→ SET TASK 1: List every name imported from 'rxjs' across the code samples in the RxJS lifecycle page below.
→ SET TASK 2: According to the RxJS lifecycle page below, what can mistakes in when to subscribe and when to unsubscribe lead to?

>> Start SOURCE EXCERPT

Barriers to Lifecycle Management

One of the biggest pitfalls of RxJS is Lifecycle Management. Mistakes in "when to subscribe" and "when to unsubscribe" can lead to memory leaks and bugs.

When to Subscribe

Basic Principle: Don't Subscribe Until the Last Minute

❌ Bad Example: Subscribe in the Middle

import { interval } from 'rxjs';

function getEvenNumbers() {
  const numbers$ = interval(1000);

  // subscribe in this
  numbers$.subscribe(n => {
    if (n % 2 === 0) {
      console.log(n); // how do we pass this externally?
    }
  });
}

✅ Good Example: Return Observable, Subscribe on Caller

import { interval } from 'rxjs';
import { filter, take } from 'rxjs';

function getEvenNumbers() {
  return interval(1000).pipe(
    filter(n => n % 2 === 0),
    take(5)
  );
}

// subscribe on the use side
const subscription = getEvenNumbers().subscribe(n => {
  console.log(n);
});

💡 Explanation

• Bad example: subscribe in a function loses control (cannot cancel, cannot compose)
• Good example: return Observable, caller can control

Subscribe Triggers "Side Effects"

❌ Bad Example: Multiple Side Effects in Subscribe

import { fromEvent } from 'rxjs';
import { map } from 'rxjs';

const button = document.querySelector('button')!;

fromEvent(button, 'click')
  .pipe(map(() => Math.random()))

>> End SOURCE EXCERPT
>> Start DATA

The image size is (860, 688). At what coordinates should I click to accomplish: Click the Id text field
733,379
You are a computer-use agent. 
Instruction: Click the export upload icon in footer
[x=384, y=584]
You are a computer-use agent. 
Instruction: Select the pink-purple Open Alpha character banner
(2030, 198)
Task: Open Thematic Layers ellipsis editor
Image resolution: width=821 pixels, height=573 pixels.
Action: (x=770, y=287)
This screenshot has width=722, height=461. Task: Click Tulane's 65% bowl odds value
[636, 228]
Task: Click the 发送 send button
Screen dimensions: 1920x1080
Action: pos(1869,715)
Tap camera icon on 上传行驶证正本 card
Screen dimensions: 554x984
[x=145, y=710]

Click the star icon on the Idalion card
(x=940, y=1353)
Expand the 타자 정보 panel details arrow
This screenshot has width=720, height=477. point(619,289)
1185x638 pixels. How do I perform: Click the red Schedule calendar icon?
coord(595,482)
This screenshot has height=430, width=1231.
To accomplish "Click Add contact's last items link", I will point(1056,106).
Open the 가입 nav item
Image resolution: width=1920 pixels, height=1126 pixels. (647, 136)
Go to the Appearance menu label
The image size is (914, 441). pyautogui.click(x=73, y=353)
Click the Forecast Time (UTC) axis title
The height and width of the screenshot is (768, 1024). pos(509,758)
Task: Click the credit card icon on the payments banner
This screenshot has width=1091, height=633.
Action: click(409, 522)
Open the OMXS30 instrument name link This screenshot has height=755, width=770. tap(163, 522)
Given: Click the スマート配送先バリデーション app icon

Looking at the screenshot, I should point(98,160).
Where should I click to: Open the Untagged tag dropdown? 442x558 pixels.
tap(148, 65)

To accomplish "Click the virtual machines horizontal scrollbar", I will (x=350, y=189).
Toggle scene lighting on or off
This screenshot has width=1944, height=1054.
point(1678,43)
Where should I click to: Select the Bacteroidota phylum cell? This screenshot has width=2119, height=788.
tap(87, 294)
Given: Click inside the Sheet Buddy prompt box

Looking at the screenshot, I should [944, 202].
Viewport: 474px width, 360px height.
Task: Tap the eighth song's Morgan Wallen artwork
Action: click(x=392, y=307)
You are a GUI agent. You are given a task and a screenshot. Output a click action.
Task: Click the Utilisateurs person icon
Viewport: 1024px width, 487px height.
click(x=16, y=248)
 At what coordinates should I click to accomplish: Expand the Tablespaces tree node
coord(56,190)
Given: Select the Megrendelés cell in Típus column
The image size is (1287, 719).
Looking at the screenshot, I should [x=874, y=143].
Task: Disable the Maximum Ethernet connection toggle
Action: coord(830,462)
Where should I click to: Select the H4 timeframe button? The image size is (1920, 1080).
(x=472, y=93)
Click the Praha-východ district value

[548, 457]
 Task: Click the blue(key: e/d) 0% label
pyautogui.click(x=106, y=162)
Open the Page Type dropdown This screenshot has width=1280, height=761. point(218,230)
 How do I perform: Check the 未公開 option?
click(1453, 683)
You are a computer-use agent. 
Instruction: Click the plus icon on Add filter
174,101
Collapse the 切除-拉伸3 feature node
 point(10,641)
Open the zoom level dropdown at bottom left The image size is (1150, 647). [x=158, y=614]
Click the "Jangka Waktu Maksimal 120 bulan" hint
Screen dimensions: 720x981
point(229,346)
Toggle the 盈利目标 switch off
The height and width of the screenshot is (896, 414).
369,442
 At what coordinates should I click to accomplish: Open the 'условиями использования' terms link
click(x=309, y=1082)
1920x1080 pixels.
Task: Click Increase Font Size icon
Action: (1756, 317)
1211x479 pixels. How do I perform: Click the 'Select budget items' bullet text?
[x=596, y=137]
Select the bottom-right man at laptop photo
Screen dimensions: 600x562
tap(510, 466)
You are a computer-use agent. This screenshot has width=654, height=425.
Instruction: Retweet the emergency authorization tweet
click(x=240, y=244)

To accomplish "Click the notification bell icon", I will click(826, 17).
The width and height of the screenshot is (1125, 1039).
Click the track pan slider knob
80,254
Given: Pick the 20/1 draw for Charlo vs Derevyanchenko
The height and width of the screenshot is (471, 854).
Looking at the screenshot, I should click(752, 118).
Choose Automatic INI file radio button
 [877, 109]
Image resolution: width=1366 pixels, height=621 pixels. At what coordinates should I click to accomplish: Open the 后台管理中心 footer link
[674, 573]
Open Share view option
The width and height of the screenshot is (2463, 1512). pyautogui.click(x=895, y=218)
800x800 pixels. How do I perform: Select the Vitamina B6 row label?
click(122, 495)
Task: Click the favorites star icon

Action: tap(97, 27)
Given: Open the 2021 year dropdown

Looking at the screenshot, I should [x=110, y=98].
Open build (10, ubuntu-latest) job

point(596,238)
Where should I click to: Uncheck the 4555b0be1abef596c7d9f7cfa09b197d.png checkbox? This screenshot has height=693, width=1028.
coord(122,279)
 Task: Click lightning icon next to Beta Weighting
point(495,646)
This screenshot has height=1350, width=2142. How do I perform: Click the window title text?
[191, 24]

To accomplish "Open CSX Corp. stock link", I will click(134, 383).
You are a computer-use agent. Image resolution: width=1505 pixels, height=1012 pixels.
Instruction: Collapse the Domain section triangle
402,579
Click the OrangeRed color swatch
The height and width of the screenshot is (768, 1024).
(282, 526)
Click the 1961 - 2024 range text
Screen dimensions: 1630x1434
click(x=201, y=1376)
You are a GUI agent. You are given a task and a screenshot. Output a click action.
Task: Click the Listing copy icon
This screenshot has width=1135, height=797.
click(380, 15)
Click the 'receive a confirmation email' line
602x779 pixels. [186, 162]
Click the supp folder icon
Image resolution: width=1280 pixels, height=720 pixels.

>> End DATA

→ FULL RESPONSE 1: interval, filter, take, fromEvent, map

→ FULL RESPONSE 2: Memory leaks and bugs.